◆ YOUR OBJECTIVE ◆
Copy out every one of the following rows word for word, and leave the pictures out of your answer.

╭──

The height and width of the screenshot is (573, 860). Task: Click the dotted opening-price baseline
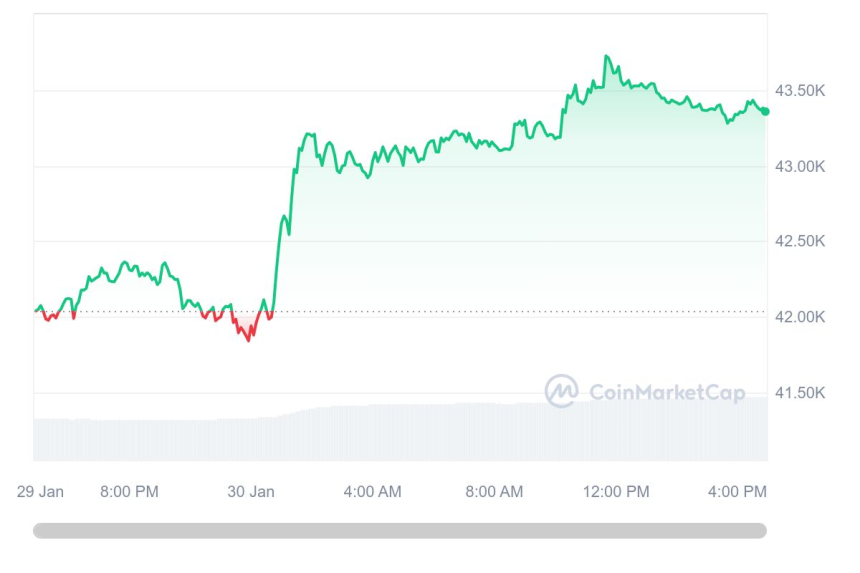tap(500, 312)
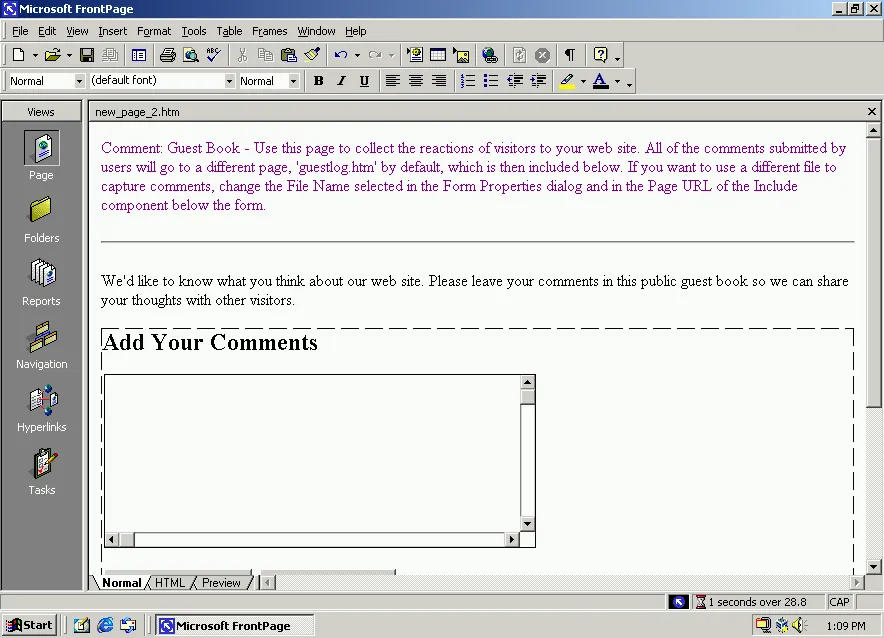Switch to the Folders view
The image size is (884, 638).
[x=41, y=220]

╰──

◆ FINISHED ANSWER ◆
The height and width of the screenshot is (573, 860). Task: Click the dotted opening-price baseline
tap(500, 312)
Switch to the Folders view
The image size is (884, 638).
[x=41, y=220]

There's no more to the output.